Josefina added that since I had never
seen her, she disliked me just for fun, for the hell of it.

"I want you to know that I don't accept you as the Nagual,"
Lidia said to me. "You're too
dumb. You know nothing. I know
more than you do. How can I respect you?"

Lidia added that as far as she was concerned I could go back where I
came from or go jump in a lake for that matter.

Rosa and Josefina did not say a word. Judging by the serious and mean
expressions on their
faces, however, they seemed to agree
with Lidia.

"How can this man lead us?" Lidia asked la Gorda. "He's
not a true nagual. He's a man. He's
going to make us into idiots
like himself."

As she was talking I could see the mean expressions on Rosa's and
Josefina's faces getting even harder.

La Gorda intervened and explained to them what she had "seen"
earlier about me. She added
that since she had recommended to me
not to get entangled in their webs, she was recommending
the
same thing to them, not to get entangled in mine.

After Lidia's initial display of genuine and well-founded animosity, I
was flabbergasted to see
how easily she acquiesced to la Gorda's
remarks. She smiled at me. She even came and sat next to
me.

"You're really like us, eh?" she asked in a tone of
bewilderment.

I did not know what to say. I was afraid of blundering.

Lidia was obviously the leader of the little sisters. The moment she
smiled at me the other two
seemed to be infused instantly with the
same mood.

La Gorda told them not to mind my pencil and paper and my asking
questions and that in
return I would not be flustered when
they became involved in doing what they loved the most, to
indulge
in themselves.

The three of them sat close to me. La Gorda walked over to the table,
got the packages and
took them out to my car. I asked Lidia
to forgive me for my inexcusable blunderings of the past and asked all of them
to tell me how they had become don Juan's apprentices. In order to make
them
feel at ease I gave them an account of how I had met don Juan. Their accounts
were the
same as what dona Soledad had already told me.

Lidia said that all of them had been free to leave don Juan's world but
their choice had been to
stay. She, in particular, being the
first apprentice, was given an opportunity to go away. After the
Nagual
and Genaro had cured her, the Nagual had pointed to the door and told her that
if she did not go through it then, the door would close her in and would never
open again.

"My fate was sealed when that door closed," Lidia said to me.
"Just like what happened to
you. The Nagual told me that after he
had put a patch on you, you had a chance to leave but you
didn't
want to take it."

I remembered that particular decision more vividly than anything else. I
recounted to them
how don Juan had tricked me into believing that a
sorceress was after him, and then he gave me
the choice of
either leaving for good or staying to help him wage a war against his attacker.
It
turned out that his alleged attacker was one of his
confederates.
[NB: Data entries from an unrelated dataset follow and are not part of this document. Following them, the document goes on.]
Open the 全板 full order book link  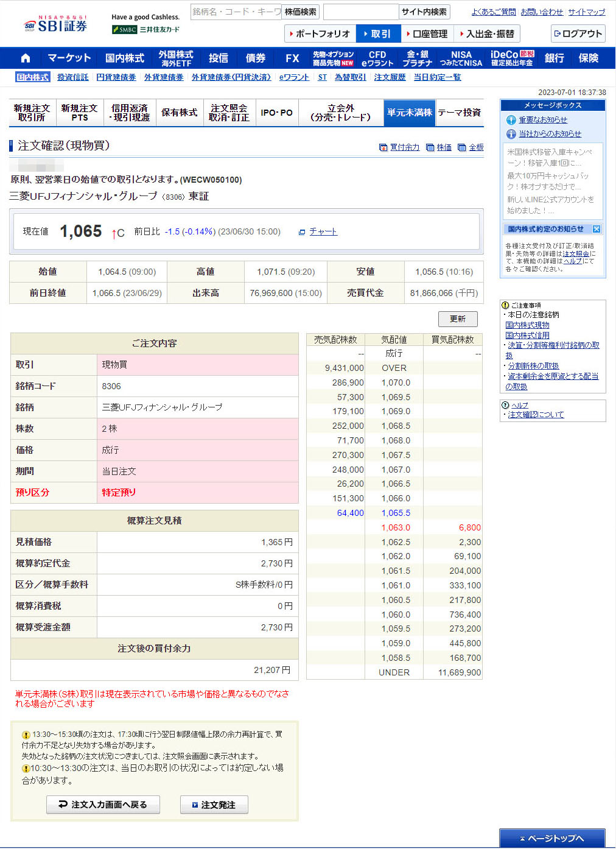pyautogui.click(x=476, y=147)
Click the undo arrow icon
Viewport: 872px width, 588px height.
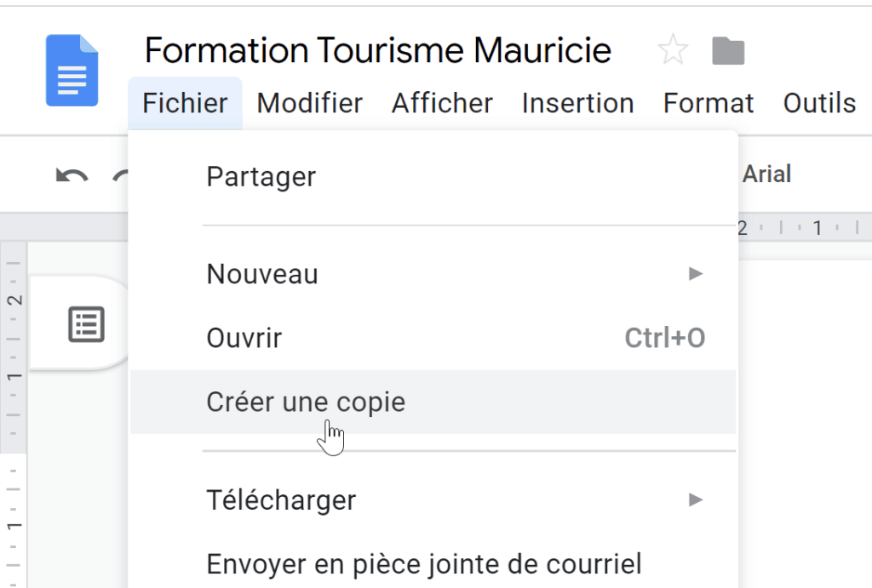(72, 177)
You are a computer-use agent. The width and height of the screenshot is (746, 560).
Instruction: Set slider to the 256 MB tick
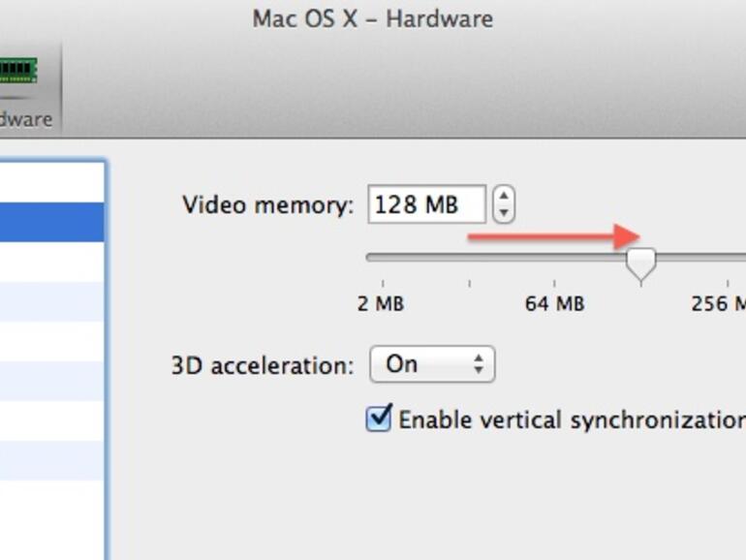tap(727, 258)
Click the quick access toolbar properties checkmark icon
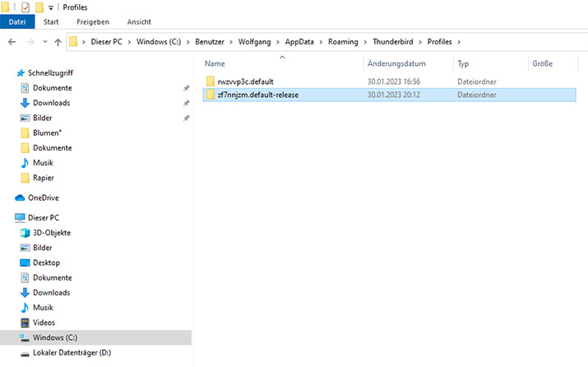This screenshot has height=367, width=588. pos(25,7)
By confronting her, on what I
thought was don
Juan's behalf, I turned her against me and she became what he called my
"worthy
opponent."

I asked Lidia if they had had a worthy opponent themselves.
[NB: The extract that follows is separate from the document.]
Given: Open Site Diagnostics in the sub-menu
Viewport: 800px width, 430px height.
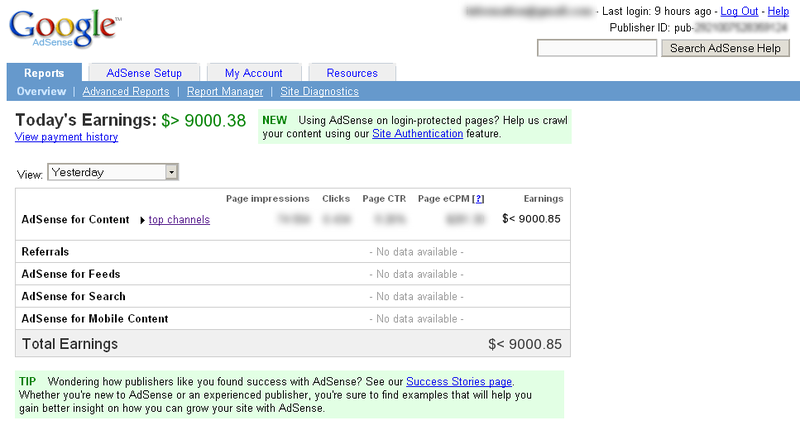Looking at the screenshot, I should pos(319,92).
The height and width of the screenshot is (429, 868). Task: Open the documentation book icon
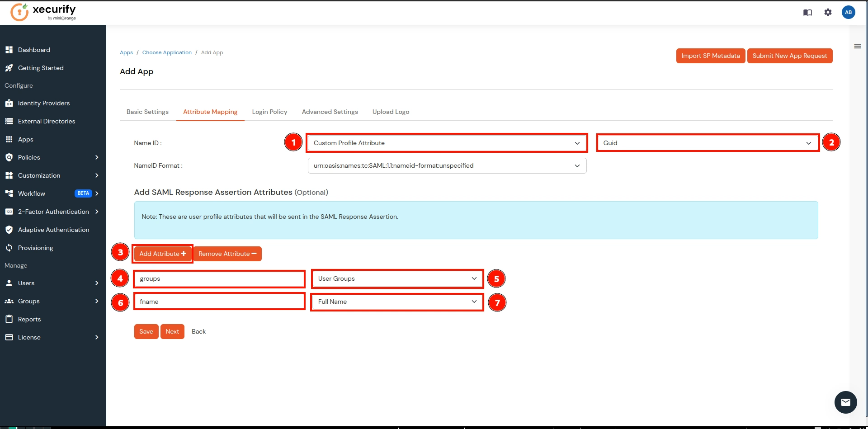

"We are not as dumb as you are," she said. "We never
needed anyone to spur us."

"Pablito is that dumb," Rosa said. "Soledad is his
opponent. I don't know how worthy she is,
though. But as
the saying goes, if you can't feed on a capon, feed on an onion."

They laughed and banged on the table.

I asked them if any of them knew the sorceress don Juan had pitted me
against, la Catalina.
They shook their heads negatively.

"I know her," la Gorda said from the stove. "She's from
the Nagual's cycle, but she looks as if
she's
thirty."

"What is a cycle, Gorda?" I asked.

She walked over to the table and put her foot on the bench and rested
her chin on her arm and
knee.

"Sorcerers like the Nagual and Genaro have two cycles," she
said. "The first is when they're
human, like ourselves. We are in
our first cycle. Each of us has been given a task and that task is
making
us leave the human form. Eligio, the five of us, and the Genaros are of the
same cycle.

"The second cycle is when a sorcerer is not human anymore, like the
Nagual and Genaro.
They came to teach us, and after they taught us
they left. We are the second cycle to them.
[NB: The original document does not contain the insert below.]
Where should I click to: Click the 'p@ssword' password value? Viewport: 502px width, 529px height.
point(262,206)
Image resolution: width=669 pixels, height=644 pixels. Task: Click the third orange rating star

"The Nagual and la Catalina are like you and Lidia. They are in the
same positions. She's a
scary sorceress, just like Lidia."

La Gorda went back to the stove. The little sisters seemed nervous.

"That must be the woman who knows power plants," Lidia said to
la Gorda.

La Gorda said that she was the one. I asked them if the Nagual had ever
given them power
plants.

"No, not to us three," Lidia replied. "Power plants are
given only to empty people. Like
yourself and la Gorda."

"Did the Nagual give you power plants, Gorda?" I asked loudly.

La Gorda raised two fingers over her head.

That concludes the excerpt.